Happy July! That means Fourth of July picnics, picnics at the park, picnics at the lake, and also picnics in the backyard! We LOVE eating outdoors and do so at any opportunity! But with that, there’s always the need to be careful with food preservation. After having food poisoning once, I’ve been quite careful about keeping food cold!
It’s for that reason that I recently went searching for a recipe for potato salad to take to our church picnic this weekend that didn’t require any mayonnaise. The German potato salads are vinegar based, making them the perfect addition. I found a great recipe on Taste of Home’s web site. I made it a day ahead so we could have some for supper, and then also enjoy it at our church picnic.

German potato salad is typically served warm. It was delicious that way when I first made it, but it was also good cold the next day. The recipe calls for several kinds of potatoes to make it “red, white and blue.” I used what I had on hand – red and yellow potatoes. It didn’t change the taste at all. Here’s the recipe:
Red, White and Blue Potato Salad
- 1-1/4 pounds small purple potatoes (about 11), quartered
- 1 pound small Yukon Gold potatoes (about 9), quartered
- 1 pound small red potatoes (about 9), quartered
- 1/2 cup chicken stock
- 1/4 cup white wine or additional chicken stock
- 2 tablespoons sherry vinegar
- 2 tablespoons white wine vinegar
- 1-1/2 teaspoons Dijon mustard
- 1-1/2 teaspoons stone-ground mustard
- 3/4 teaspoon salt
- 1/2 teaspoon coarsely ground pepper
- 6 tablespoons olive oil
- 3 celery ribs, chopped
- 1 small sweet red pepper, chopped
- 8 green onions, chopped
- 3/4 pound bacon strips, cooked and crumbled
- 3 tablespoons each minced fresh basil, dill and parsley
- 2 tablespoons toasted sesame seeds
Directions
- Place all potatoes in a Dutch oven; add water to cover. Bring to a boil. Reduce heat; cook, uncovered, 10-15 minutes or until tender. Drain; transfer to a large bowl.

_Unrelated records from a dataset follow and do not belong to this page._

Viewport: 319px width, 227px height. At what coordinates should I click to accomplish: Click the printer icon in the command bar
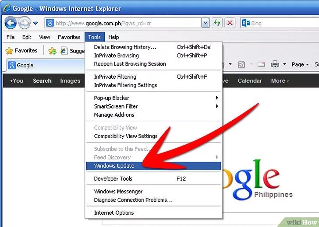point(275,65)
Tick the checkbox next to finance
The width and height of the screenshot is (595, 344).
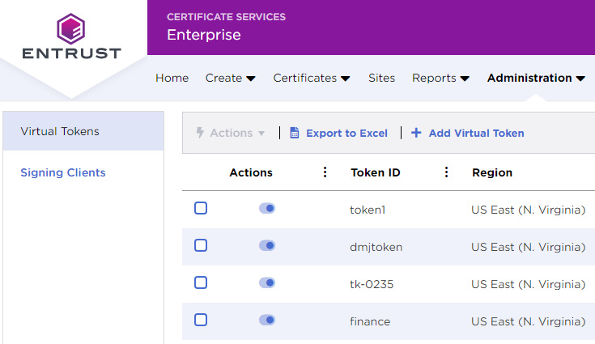(201, 320)
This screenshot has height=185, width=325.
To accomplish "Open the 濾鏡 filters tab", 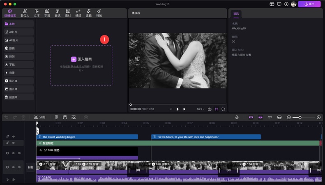I will point(88,13).
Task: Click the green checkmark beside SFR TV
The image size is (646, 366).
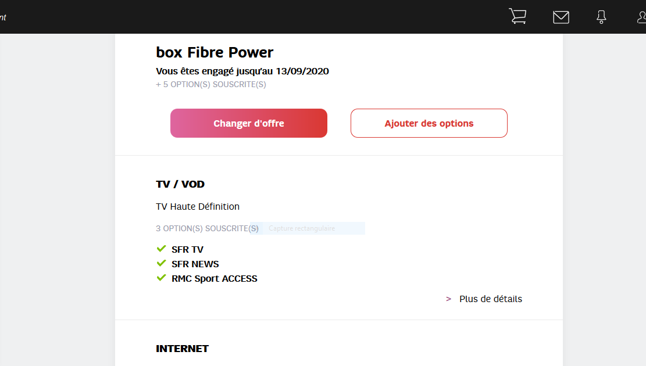Action: (162, 249)

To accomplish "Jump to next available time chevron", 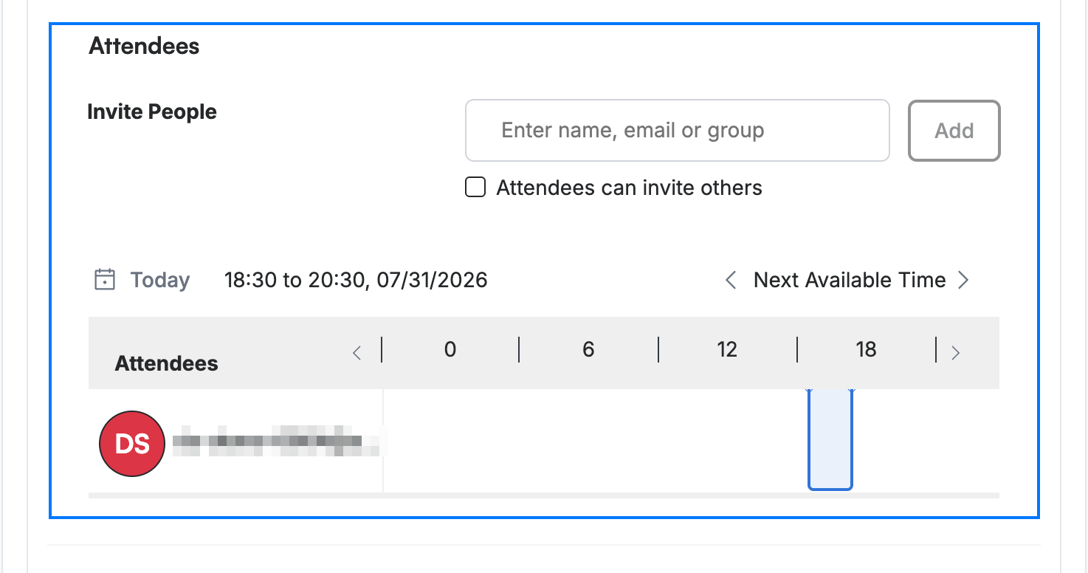I will (x=963, y=280).
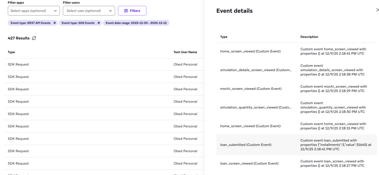Click the Event type: REST API Events chip

(30, 23)
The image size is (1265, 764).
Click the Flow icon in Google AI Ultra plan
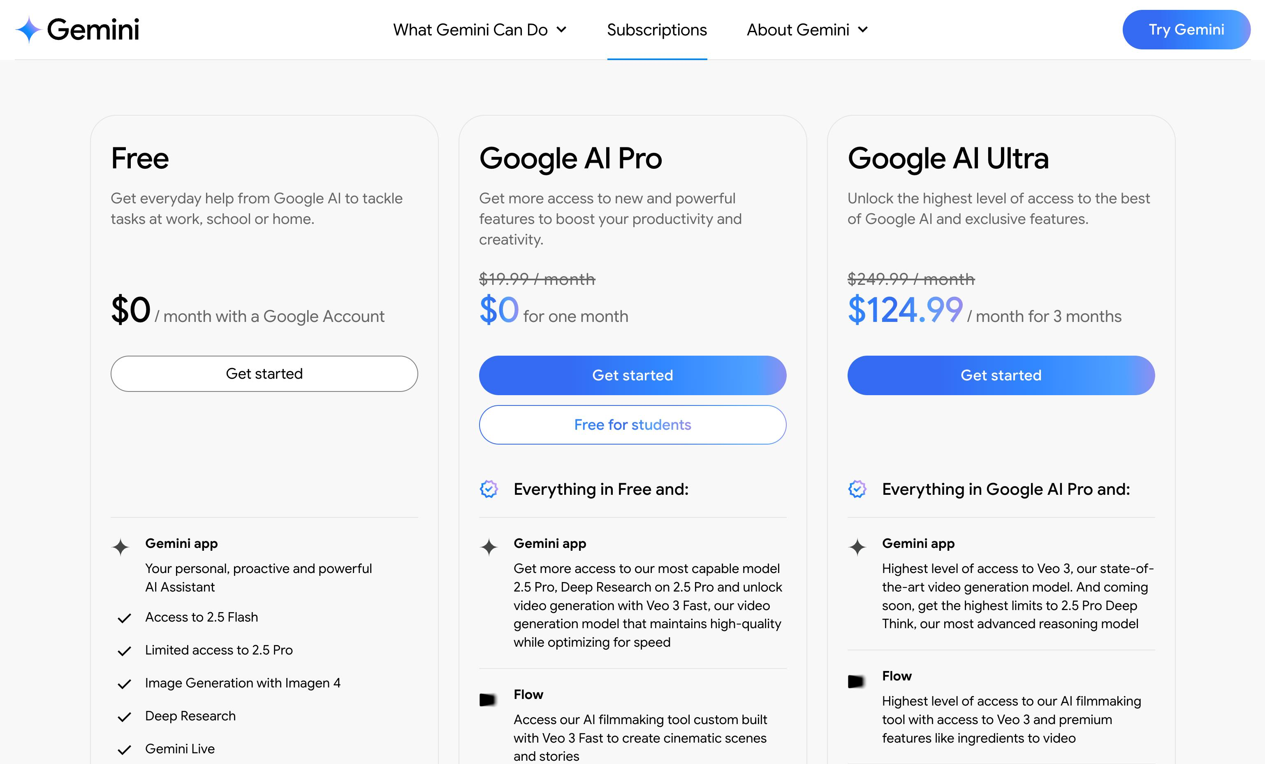coord(856,681)
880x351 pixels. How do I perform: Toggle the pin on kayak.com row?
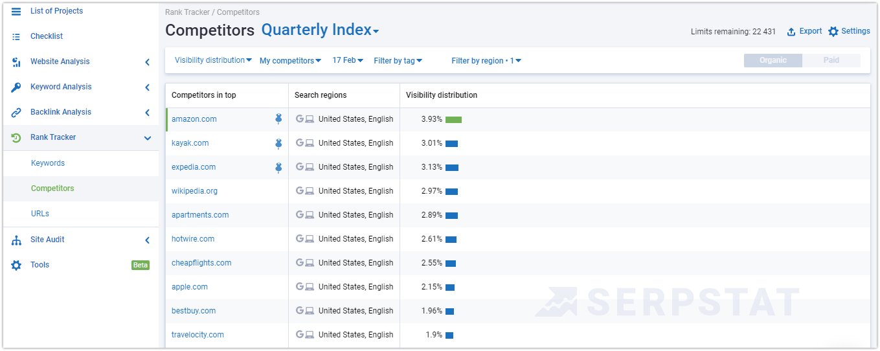point(278,143)
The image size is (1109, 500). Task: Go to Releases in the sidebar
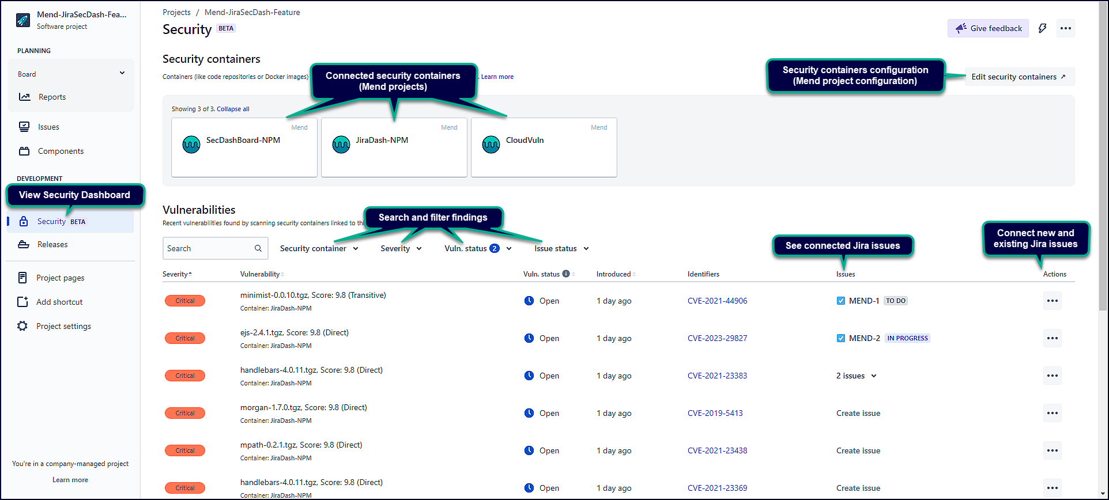pos(52,244)
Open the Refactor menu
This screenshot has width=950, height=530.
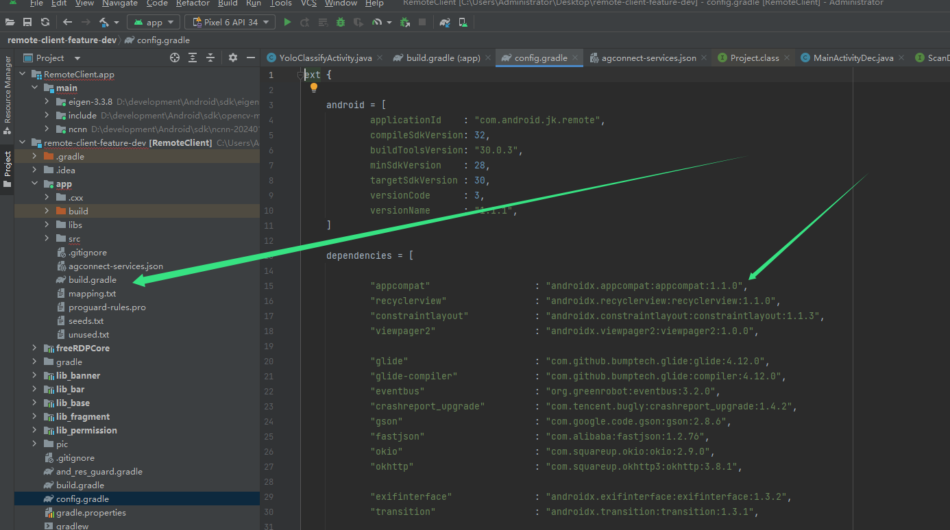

Drizzle potatoes with stock and wine; toss gently, allowing liquids to absorb.
- In a small bowl, whisk vinegars, mustards, salt and pepper. Gradually whisk in oil until blended. Add vinaigrette, vegetables, bacon and herbs to potato mixture; toss to combine. Sprinkle with sesame seeds. Serve warm.
This salad is delicious either hot or cold, and there’s no worry of it spoiling since there’s no mayo! This would be the perfect addition to your Fourth of July gathering!
Enjoy a worry-free Happy Independence Day!